Text shown →
((
Posted on : Thursday , 2nd June 2016

Lusaka — Africa was presented with its largest energy deal ever - a $12 billion package from the Africa Development Bank - as some leaders fought off pressure from environmentalists concerned about the threat of an impending construction boom of power dams, reiterating their position that the continent was simply tired of being in the dark.

 
Under the new deal, which was announced during the ADB's annual meeting in Lusaka last week, which ran under the theme Energy and Climate Change, the bank will spend $12 billion over five years. In addition, the bank will leverage at least $40 billion from other private sector players, such as sovereign wealth funds, private equity funds and pension funds, to invest in the energy sector as it tries to meet one of the key components in its High Five development agenda.
 
The High Five agenda includes: Light up Africa, Feed Africa, Industrialise Africa, Integrate Africa, and Improve the quality of life. But with the threat of drastic weather changes such as droughts and floods, some conservationists say the construction of power dams will add to a problem that is already getting out of hand, inflicting devastating impact on Africa's poor.
 
Mary Robinson, the former president of Ireland, and an ardent environmentalist, cautioned African governments to think of the poor and how they bare the deepest impact of climate change. She said the development of sources of energy in Africa that are not clean, such as coal, will go further to increase the problem of climate change.
 
Some African leaders did not fall for this vibe.
 
"I am an environmentalist," Olusegun Obasanjo, the former president of Nigeria, said at a panel of discussion over the new energy deal, before adding: "But I will not keep the environment clean at the expense of keeping poverty in Africa."
 
Idriss Deby, the president of Chad and the current chairperson of the African Union, said it was unfair for Africa, which accounts for roughly two per cent of global trade, to pay a price for the impact of carbon emissions on the environment, where rampant droughts and famine have hurt lives and businesses.
 
BALANCING ACT
 
"You cannot get us to bear a responsibility that is not ours. We need to develop ourselves without making [such environmental] calculations" he said, urging the Western world "to assist us [in dealing with our environmental issues] without making any conditions."
))
Dataset excerpt →
((
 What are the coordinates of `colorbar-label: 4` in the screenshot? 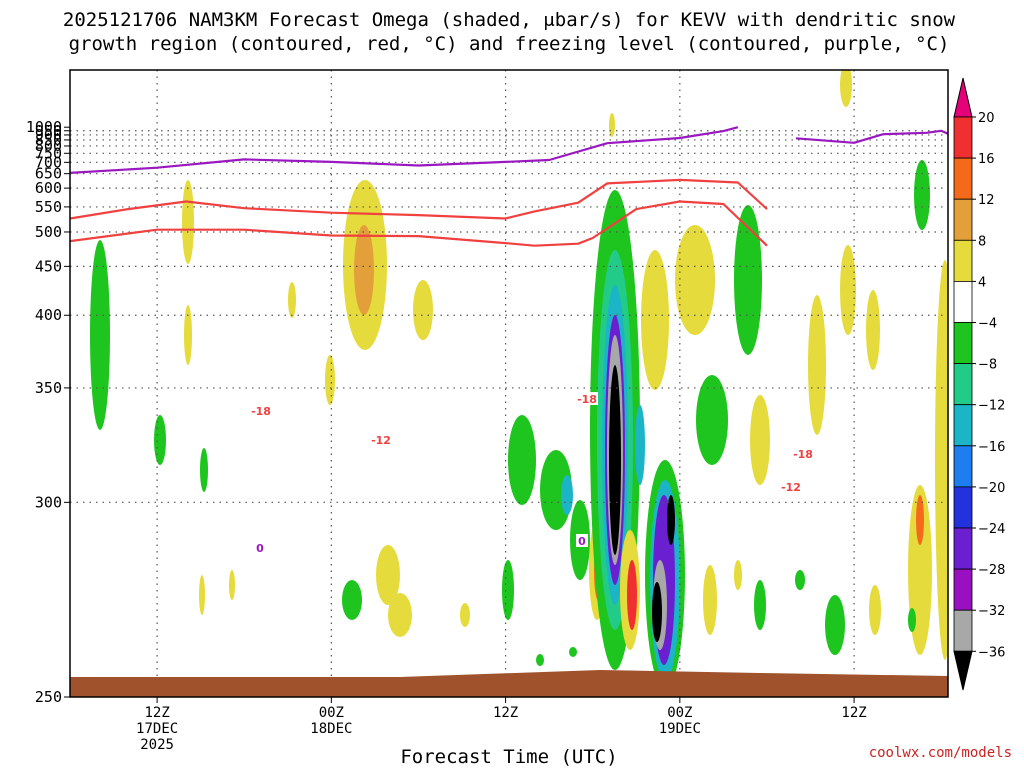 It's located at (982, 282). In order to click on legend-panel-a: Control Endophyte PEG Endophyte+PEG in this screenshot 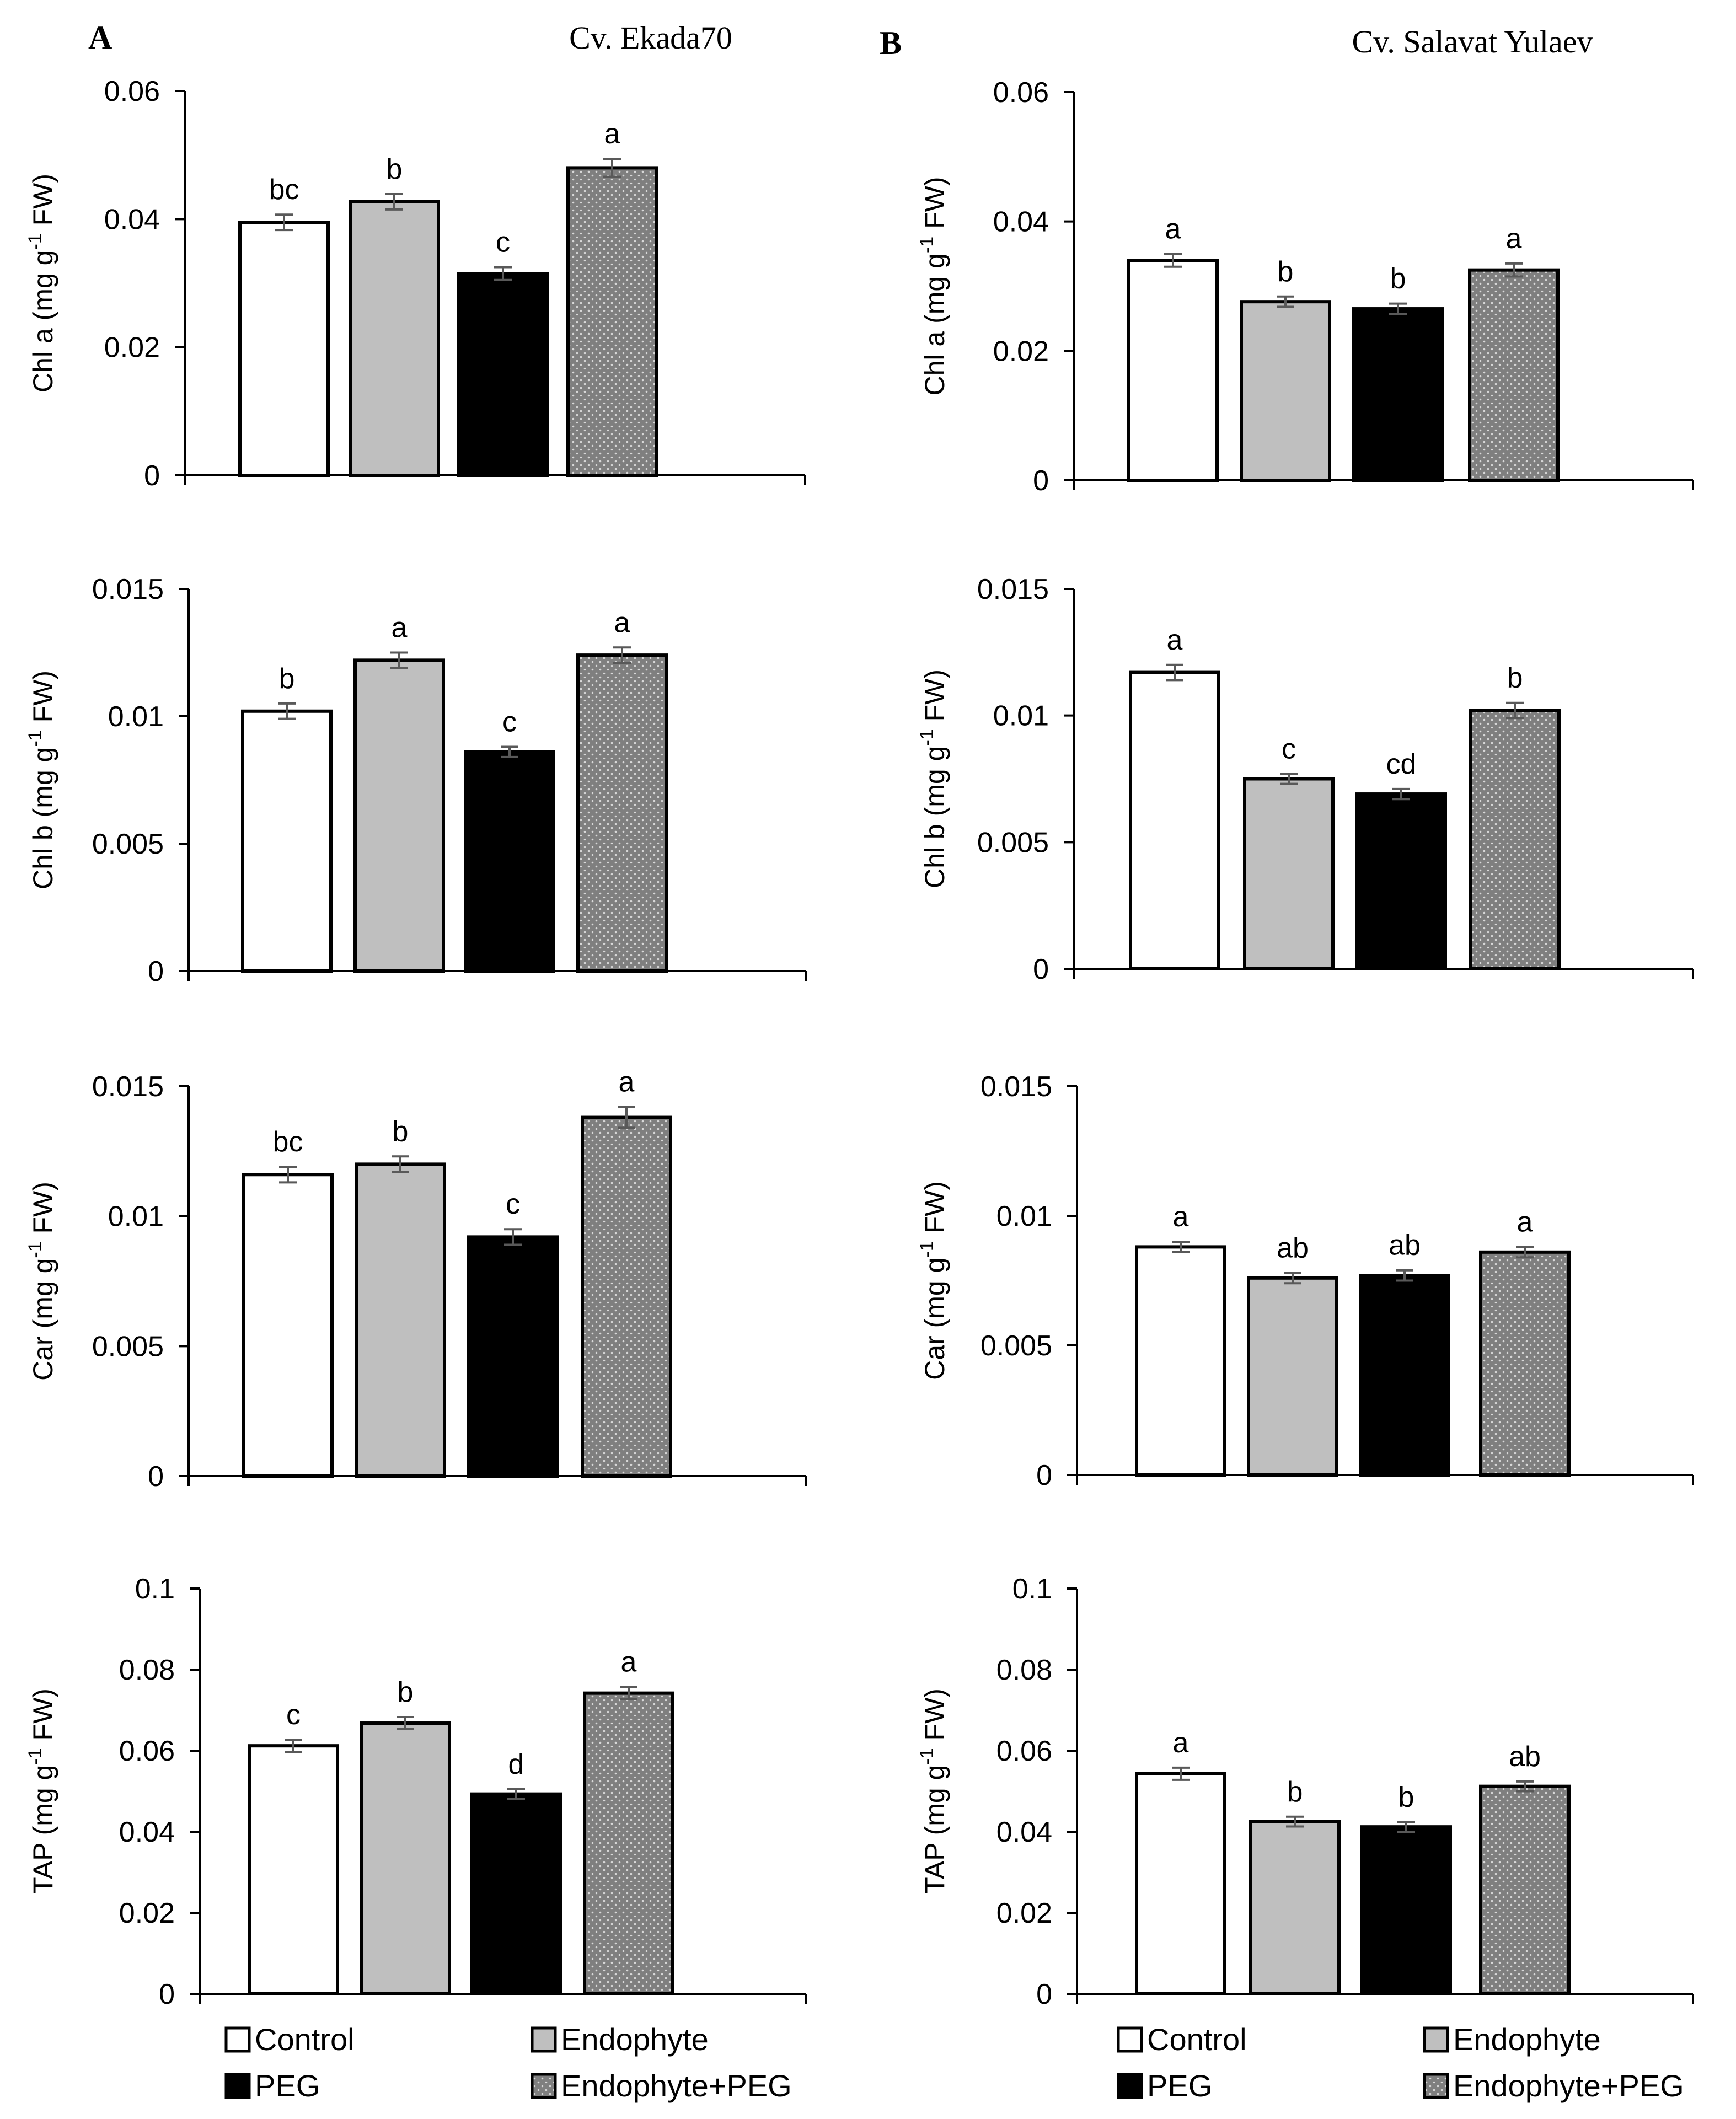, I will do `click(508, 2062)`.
))
Tasks to complete →
1 – Reproduce the article on Africa's $12 billion energy deal, starting with "Posted on : Thursday" and going on through "in the dark.", but change "largest" to "biggest".
2 – Write the next part of the article on Africa's $12 billion energy deal, continuing after its last sentence.

Answers to the tasks →
1 –
Posted on : Thursday , 2nd June 2016

Lusaka — Africa was presented with its biggest energy deal ever - a $12 billion package from the Africa Development Bank - as some leaders fought off pressure from environmentalists concerned about the threat of an impending construction boom of power dams, reiterating their position that the continent was simply tired of being in the dark.

2 –
 
The war of words between the conservationists and African leaders perhaps offered the strongest indication of the balancing act that the continent will have to deal with when it hosts the world's top climate change conference later this year in the Moroccan town of Marrakesh. The conference in Morocco will discuss ways to implement the agreements signed during the previous conference in Paris in December, where countries agreed to cut carbon emissions by a half by 2050.
 
In November last year, the Africa Development Bank approved Uganda's investment plan to boost the country's renewable energy. Through the ADB's Climate Investment Funds, Uganda received $50 million to promote different forms of clean power generation.
 
The CIF announced recently that through its Scaling Up Renewable Energy in Low-Income Countries Program (SREP), it would support the growth of geothermal exploration, solar PV off-grid rural electrification and grid net metering, and wind measurement for development of pilot wind power in Uganda.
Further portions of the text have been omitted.